As a result of the outbreak of COVID-19, gyms across the country were forced to close, in an effort to promote social distancing and limit the spread of the virus.
The effects of these closures are now being felt by privately held 24 Hour Fitness, the nation's second-largest fitness chain based on revenue and fourth-largest based on the number of locations. The company has reportedly hired advisors at investment bank Lazard and law firm Weil, Gotshal & Manges to explore its options, with bankruptcy among them.
24 Hour Fitness, which closed its gyms on March 16, is sitting on more than $1.3 billion in debt with less than $1 million in cash. Moody's recently downgraded the company's debt, citing "negative membership trends, very high-interest burden and negative free cash flow prior to the coronavirus outbreak, as well as approaching maturities to provide limited flexibility to manage through the crisis."

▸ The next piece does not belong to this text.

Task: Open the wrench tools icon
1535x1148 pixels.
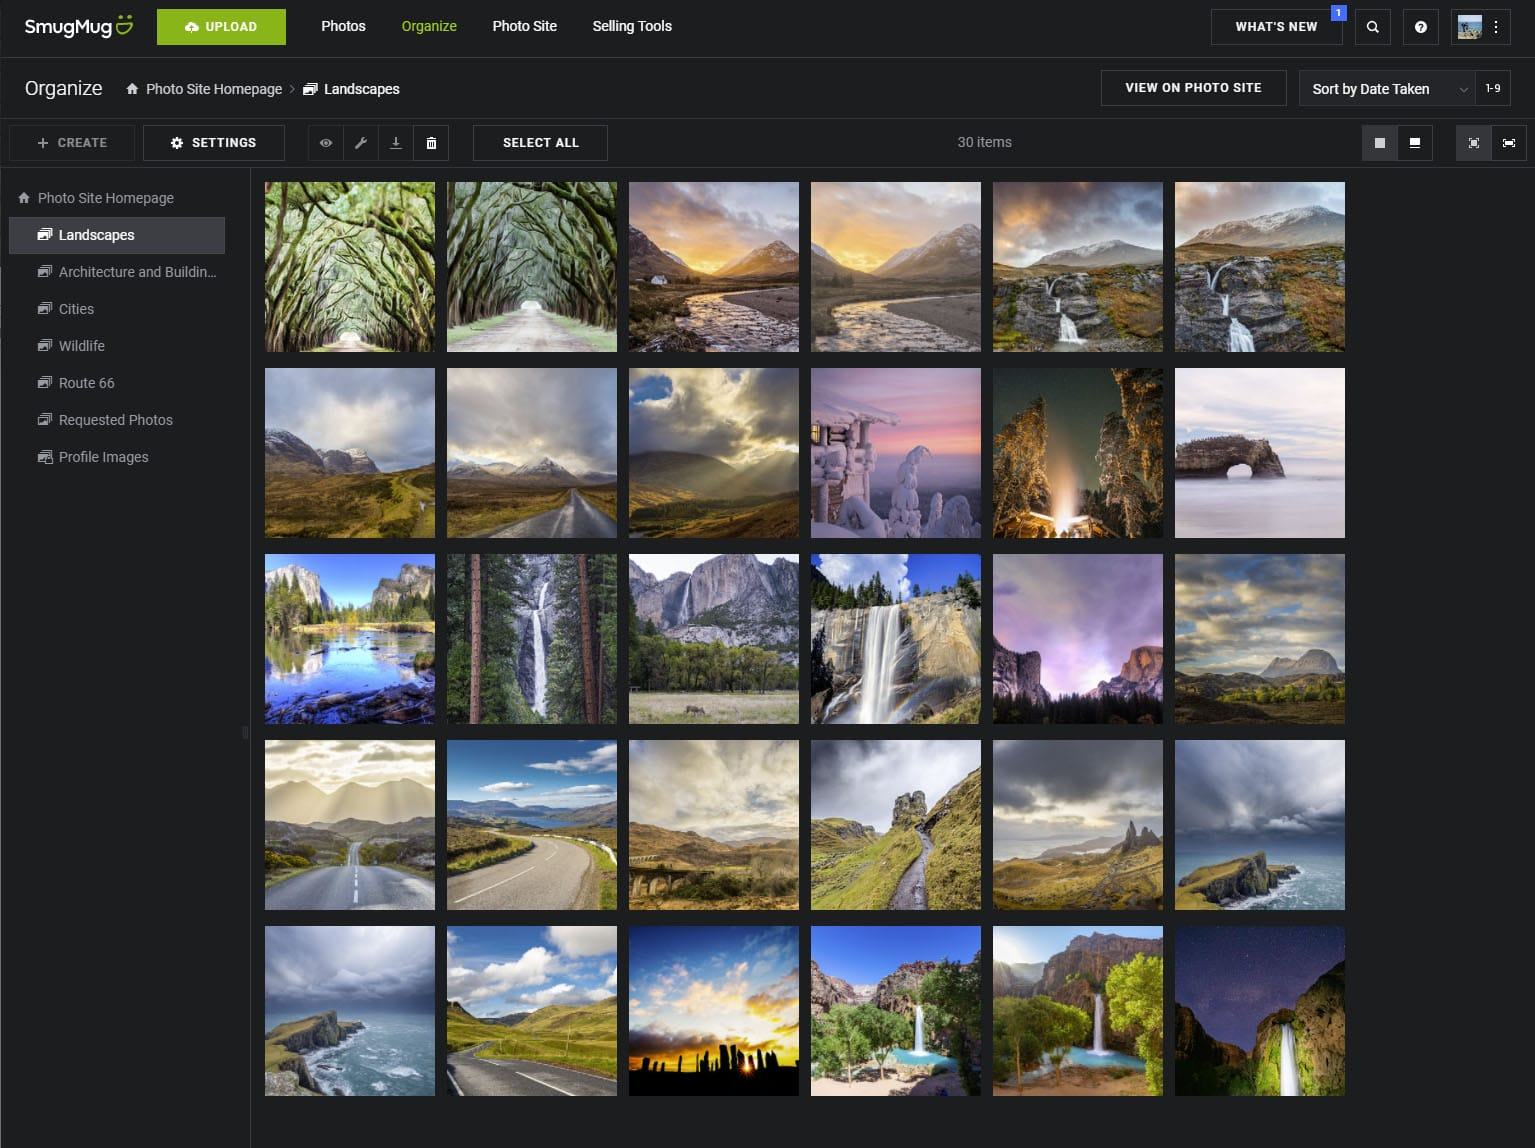Action: point(360,142)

While the sources say the gym may not ultimately file for bankruptcy, it begs the question of how the fitness industry will look after the coronavirus passes.

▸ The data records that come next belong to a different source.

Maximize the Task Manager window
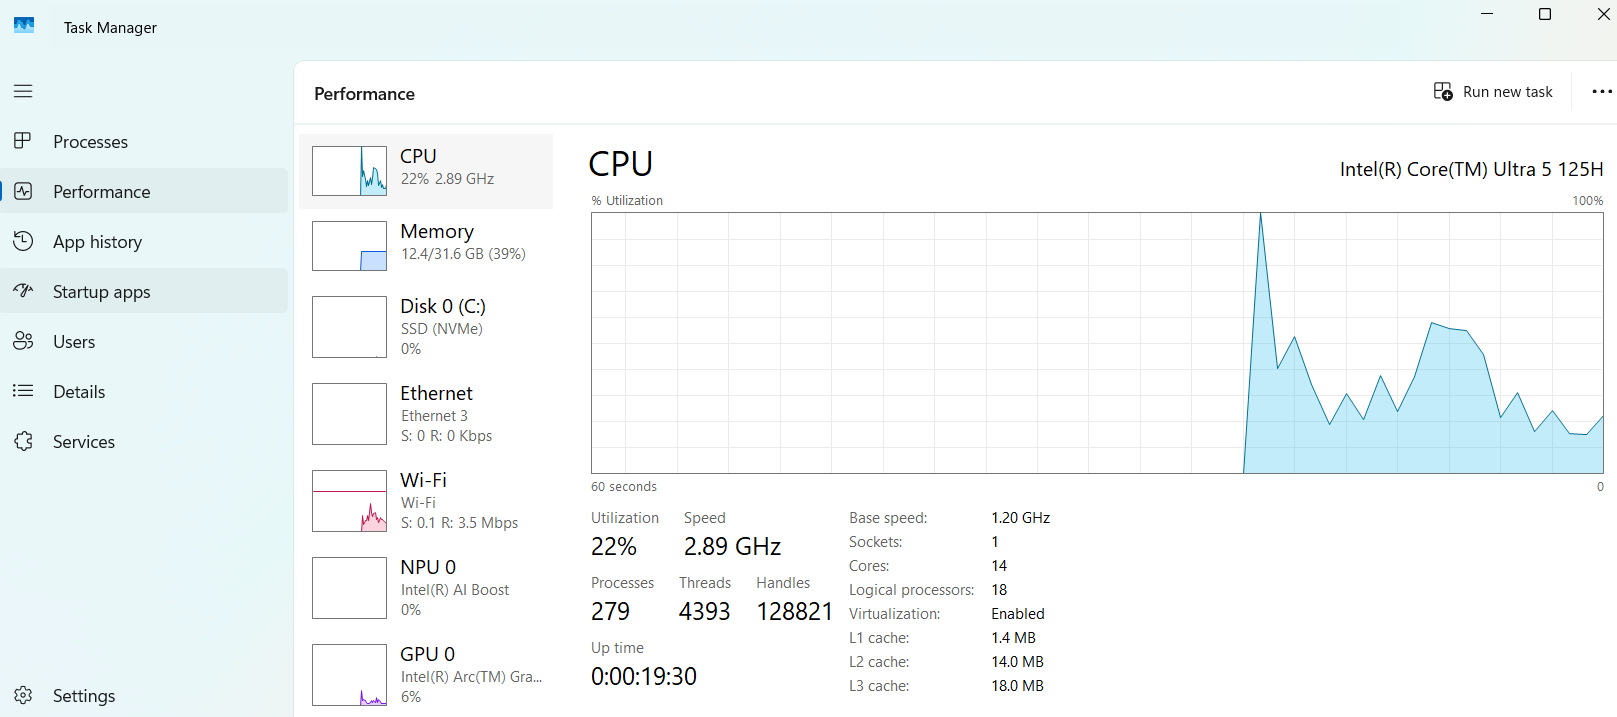The image size is (1617, 717). pos(1544,14)
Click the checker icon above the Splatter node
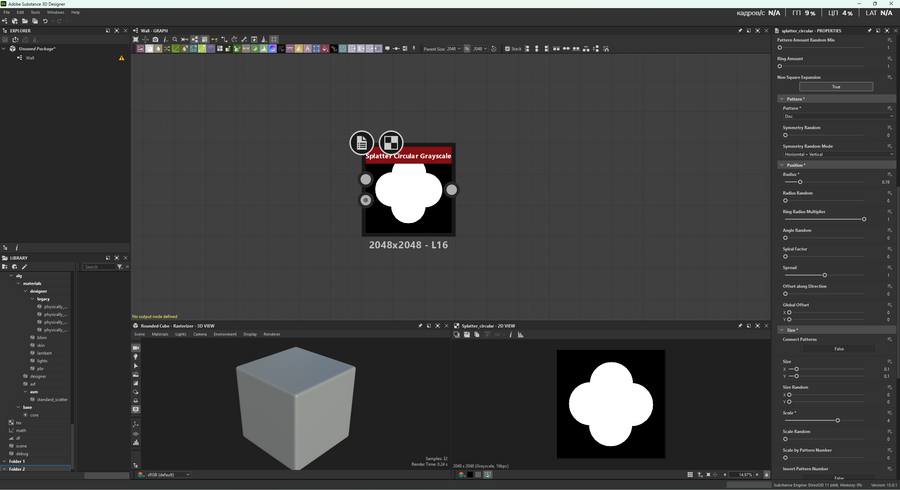 [391, 143]
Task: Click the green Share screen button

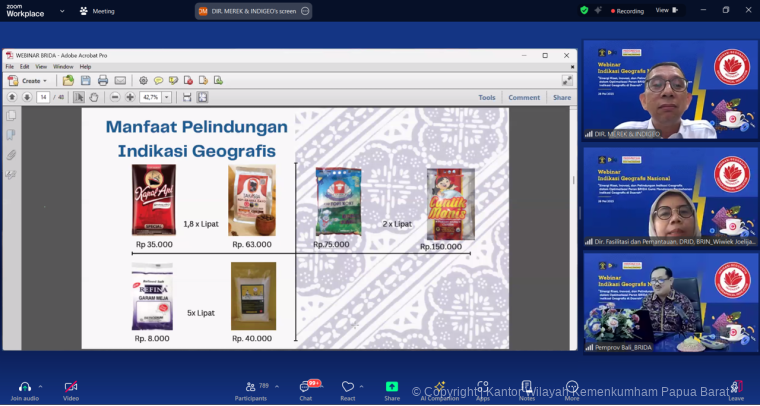Action: [x=392, y=387]
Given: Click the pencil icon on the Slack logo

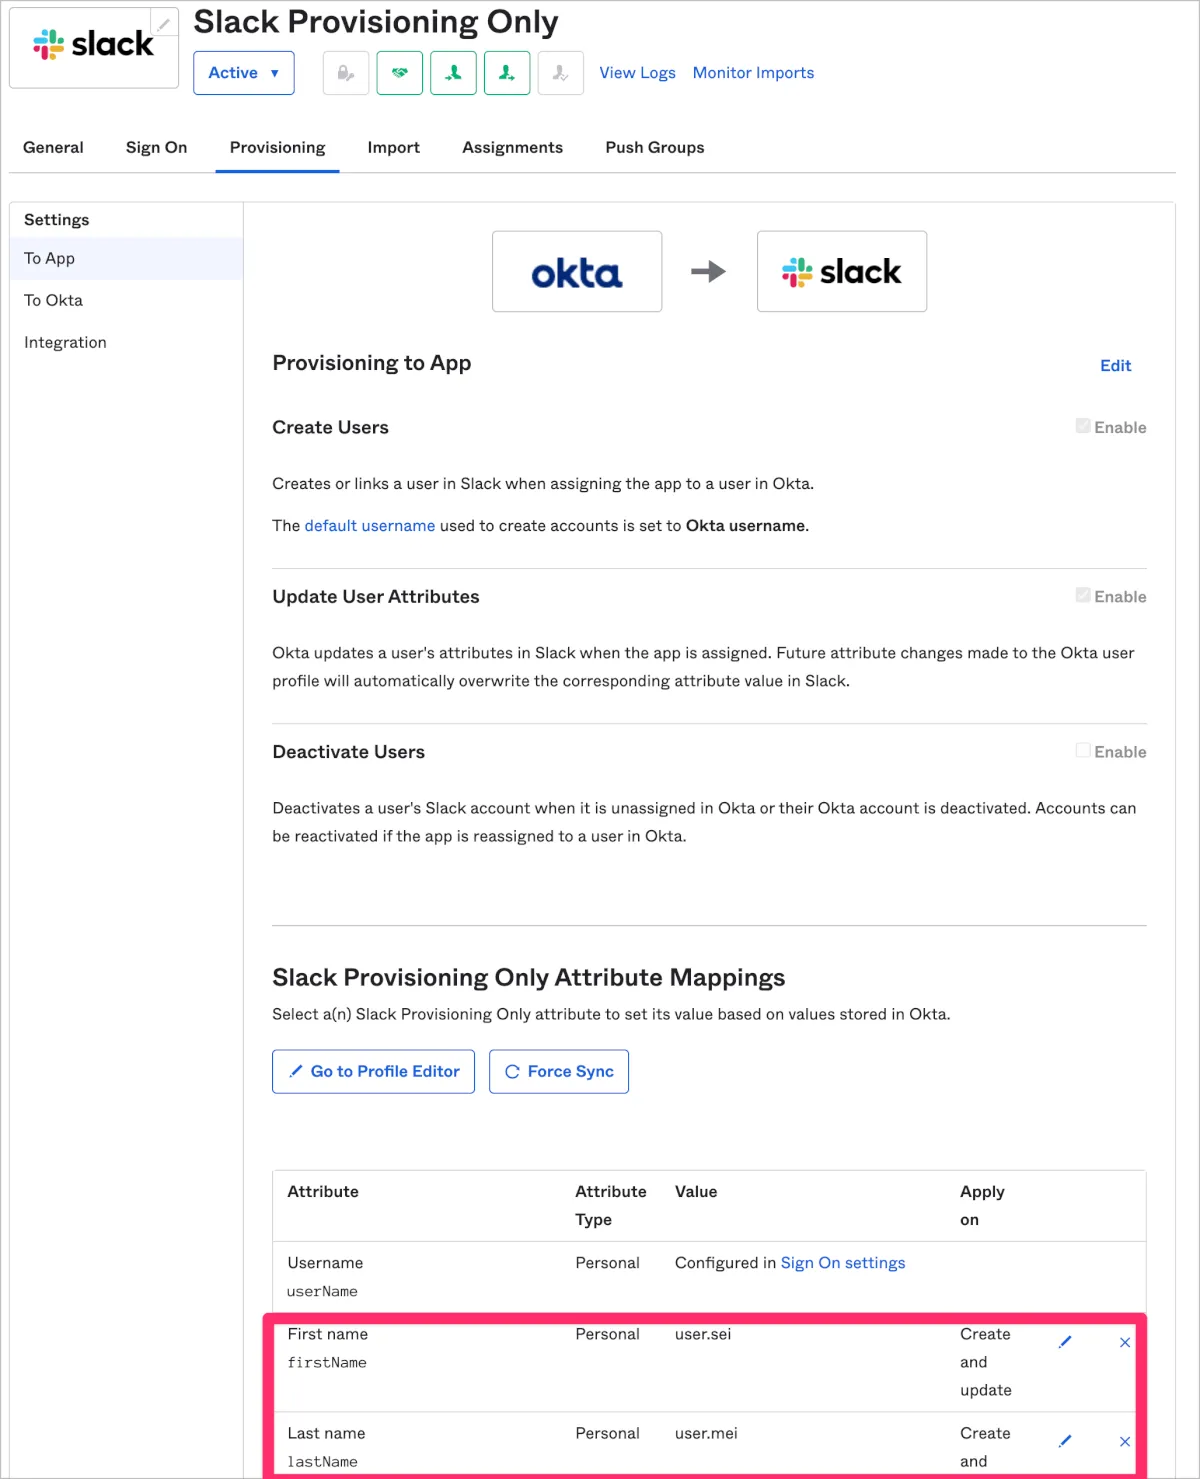Looking at the screenshot, I should point(163,24).
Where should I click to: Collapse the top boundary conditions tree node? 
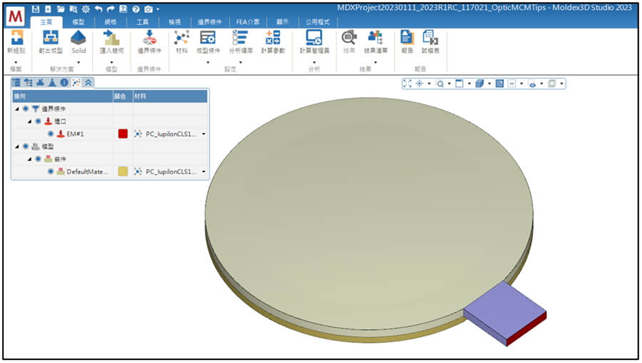[x=17, y=109]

Until there is a cure for the virus, many people may simply choose to not work out in crowded gyms. A study by FitRated found that the level of bacteria in gyms is worse than most would probably think. The study found exercise bikes have 39 times more bacteria than a plastic reusable cafeteria tray, treadmills have 74 times more bacteria than a water faucet and free weights have 362 times more bacteria than a toilet seat.
Despite the Trump administration saying gyms would be among the first businesses to reopen, not everyone is convinced they should be.
"We need to limit indoor activities that are purely recreational, especially those where there are a lot of shared surfaces that can be contaminated," former FDA Commissioner Dr. Scott Gottlieb said. "Bars and gyms fall squarely in that category."
On the other hand, recent job losses may cause some people to determine their budgets no longer afford them the ability to continue paying for gym memberships. With some gyms providing their customers exercises they can do from home, it's possible some people may find exercising at home adequate for their needs.
Although Peloton (NASDAQ:PTON), with its $2,000-plus bike and monthly subscription fee, is more expensive than most Americans can afford, its recent stock performance is indicating that the future of exercising may be from the comfort of your home. The stock fell with the overall market before rebounding more than 100% to hit all-time highs this week.
While not everyone is going to dump their gym membership when things return to normal and not everyone is going to buy a Peloton, the future of how people choose to exercise after this crisis will be just one of the areas to keep an eye on as people readapt to their normal routines.